◆ **Assignment**:
A stretch of the entries below is to be set down exactly, running from the line with "Given: Visit @luxulia" through the line with "You are a computer-use agent. Viewport: 1431px", both included, and no other line.
[Data Boundary: Start]
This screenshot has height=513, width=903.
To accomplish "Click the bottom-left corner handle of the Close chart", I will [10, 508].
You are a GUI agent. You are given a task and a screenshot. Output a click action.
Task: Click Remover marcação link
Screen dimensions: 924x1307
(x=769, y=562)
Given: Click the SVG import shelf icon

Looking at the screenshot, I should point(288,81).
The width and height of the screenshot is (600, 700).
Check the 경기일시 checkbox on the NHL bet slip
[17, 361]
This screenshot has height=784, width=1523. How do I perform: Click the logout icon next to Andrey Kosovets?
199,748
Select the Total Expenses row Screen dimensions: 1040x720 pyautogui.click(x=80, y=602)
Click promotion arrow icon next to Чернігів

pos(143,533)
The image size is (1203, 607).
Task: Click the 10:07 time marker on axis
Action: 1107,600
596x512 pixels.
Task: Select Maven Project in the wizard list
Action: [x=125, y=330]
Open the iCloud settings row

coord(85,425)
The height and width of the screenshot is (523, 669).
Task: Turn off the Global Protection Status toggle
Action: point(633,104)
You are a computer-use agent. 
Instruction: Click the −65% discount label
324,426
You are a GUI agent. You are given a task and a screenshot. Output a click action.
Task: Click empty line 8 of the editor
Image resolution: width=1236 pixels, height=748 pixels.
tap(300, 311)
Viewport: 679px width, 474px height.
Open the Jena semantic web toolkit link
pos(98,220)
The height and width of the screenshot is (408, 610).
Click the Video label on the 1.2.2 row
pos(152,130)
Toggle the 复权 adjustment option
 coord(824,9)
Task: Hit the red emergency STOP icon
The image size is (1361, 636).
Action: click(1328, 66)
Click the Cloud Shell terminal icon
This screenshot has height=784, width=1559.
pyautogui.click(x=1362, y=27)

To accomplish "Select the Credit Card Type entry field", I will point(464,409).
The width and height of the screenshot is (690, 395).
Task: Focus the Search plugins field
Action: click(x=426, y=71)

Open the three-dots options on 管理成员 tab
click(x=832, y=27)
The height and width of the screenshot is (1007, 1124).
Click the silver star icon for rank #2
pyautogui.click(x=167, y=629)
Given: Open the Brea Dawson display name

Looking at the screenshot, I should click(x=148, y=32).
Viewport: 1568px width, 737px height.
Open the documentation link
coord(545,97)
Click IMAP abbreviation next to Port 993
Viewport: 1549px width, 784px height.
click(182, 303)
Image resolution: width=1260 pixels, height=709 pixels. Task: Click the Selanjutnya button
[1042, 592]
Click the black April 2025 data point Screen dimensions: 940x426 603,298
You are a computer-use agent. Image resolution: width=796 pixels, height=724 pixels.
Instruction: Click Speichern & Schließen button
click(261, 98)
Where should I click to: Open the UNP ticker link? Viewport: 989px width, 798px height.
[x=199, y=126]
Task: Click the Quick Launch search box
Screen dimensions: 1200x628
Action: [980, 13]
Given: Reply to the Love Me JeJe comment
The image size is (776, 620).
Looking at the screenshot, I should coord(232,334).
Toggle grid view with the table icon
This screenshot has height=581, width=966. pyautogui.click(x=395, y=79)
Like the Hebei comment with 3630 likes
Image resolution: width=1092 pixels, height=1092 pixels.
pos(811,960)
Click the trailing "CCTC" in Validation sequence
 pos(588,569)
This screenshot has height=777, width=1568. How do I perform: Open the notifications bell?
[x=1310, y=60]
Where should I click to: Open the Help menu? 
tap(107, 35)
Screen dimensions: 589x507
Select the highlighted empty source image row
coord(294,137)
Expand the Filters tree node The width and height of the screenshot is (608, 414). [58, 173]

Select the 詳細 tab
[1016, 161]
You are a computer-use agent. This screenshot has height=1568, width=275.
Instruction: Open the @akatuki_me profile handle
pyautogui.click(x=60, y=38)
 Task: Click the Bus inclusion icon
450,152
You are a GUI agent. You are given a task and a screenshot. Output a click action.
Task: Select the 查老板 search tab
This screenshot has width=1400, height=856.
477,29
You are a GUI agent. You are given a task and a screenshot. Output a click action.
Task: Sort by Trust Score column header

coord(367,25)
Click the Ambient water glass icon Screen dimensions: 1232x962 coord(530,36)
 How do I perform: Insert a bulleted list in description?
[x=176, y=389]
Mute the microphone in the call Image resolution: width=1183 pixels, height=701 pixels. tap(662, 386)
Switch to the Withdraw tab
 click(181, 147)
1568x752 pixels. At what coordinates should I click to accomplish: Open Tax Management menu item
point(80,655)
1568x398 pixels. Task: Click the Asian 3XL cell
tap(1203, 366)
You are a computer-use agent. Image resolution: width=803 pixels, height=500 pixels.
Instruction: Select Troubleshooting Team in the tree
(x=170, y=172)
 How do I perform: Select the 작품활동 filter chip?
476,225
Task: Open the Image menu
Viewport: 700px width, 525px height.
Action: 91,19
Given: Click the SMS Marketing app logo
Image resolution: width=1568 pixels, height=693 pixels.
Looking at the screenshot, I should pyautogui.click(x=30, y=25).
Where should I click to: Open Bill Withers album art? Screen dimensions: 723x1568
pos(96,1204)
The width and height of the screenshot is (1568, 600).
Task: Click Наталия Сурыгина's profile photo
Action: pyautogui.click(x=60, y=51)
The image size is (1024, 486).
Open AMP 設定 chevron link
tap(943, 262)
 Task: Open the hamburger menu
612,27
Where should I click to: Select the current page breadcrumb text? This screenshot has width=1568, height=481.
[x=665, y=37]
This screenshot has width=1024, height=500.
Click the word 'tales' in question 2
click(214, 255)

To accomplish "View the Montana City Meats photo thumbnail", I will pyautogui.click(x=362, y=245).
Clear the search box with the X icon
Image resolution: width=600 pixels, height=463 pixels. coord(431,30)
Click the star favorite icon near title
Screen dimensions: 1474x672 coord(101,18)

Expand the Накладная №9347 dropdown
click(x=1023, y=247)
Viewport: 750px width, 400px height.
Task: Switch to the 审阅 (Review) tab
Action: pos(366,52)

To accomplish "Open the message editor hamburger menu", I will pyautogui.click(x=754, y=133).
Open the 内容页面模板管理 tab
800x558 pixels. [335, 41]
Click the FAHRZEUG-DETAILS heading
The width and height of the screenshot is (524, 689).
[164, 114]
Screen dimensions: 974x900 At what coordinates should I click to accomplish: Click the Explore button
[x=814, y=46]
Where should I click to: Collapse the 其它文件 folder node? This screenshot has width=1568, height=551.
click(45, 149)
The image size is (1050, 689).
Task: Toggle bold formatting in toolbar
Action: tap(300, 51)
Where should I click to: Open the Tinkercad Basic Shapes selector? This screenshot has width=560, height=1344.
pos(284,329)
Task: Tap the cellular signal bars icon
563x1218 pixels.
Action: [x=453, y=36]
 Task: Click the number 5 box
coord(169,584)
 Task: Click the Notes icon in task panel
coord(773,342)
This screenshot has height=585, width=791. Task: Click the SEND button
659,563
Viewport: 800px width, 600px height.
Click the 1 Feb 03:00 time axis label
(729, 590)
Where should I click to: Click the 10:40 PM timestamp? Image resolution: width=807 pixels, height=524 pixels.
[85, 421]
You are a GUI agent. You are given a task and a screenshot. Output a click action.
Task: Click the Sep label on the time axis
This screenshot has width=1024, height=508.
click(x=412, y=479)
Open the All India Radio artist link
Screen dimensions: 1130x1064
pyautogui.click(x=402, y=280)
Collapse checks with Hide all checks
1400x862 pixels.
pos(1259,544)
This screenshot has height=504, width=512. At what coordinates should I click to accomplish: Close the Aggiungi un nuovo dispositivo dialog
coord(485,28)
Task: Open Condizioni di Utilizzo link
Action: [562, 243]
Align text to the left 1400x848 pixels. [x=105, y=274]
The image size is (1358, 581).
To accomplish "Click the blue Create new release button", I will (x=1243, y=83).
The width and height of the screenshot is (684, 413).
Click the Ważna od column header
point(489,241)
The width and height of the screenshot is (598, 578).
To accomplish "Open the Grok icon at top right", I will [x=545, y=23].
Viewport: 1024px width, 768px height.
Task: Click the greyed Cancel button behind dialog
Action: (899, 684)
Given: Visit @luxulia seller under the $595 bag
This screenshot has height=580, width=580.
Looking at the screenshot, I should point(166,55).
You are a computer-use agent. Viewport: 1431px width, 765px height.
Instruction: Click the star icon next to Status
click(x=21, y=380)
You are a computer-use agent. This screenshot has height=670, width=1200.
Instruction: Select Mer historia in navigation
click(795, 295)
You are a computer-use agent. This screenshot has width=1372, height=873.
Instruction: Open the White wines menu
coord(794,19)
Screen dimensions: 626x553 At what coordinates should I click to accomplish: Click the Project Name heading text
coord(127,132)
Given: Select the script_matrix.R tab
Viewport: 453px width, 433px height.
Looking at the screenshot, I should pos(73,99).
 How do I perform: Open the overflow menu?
[Data Boundary: End]
◆ **Reply to the exercise**:
Given: Visit @luxulia seller under the $595 bag
This screenshot has height=580, width=580.
Looking at the screenshot, I should point(166,55).
You are a computer-use agent. Viewport: 1431px width, 765px height.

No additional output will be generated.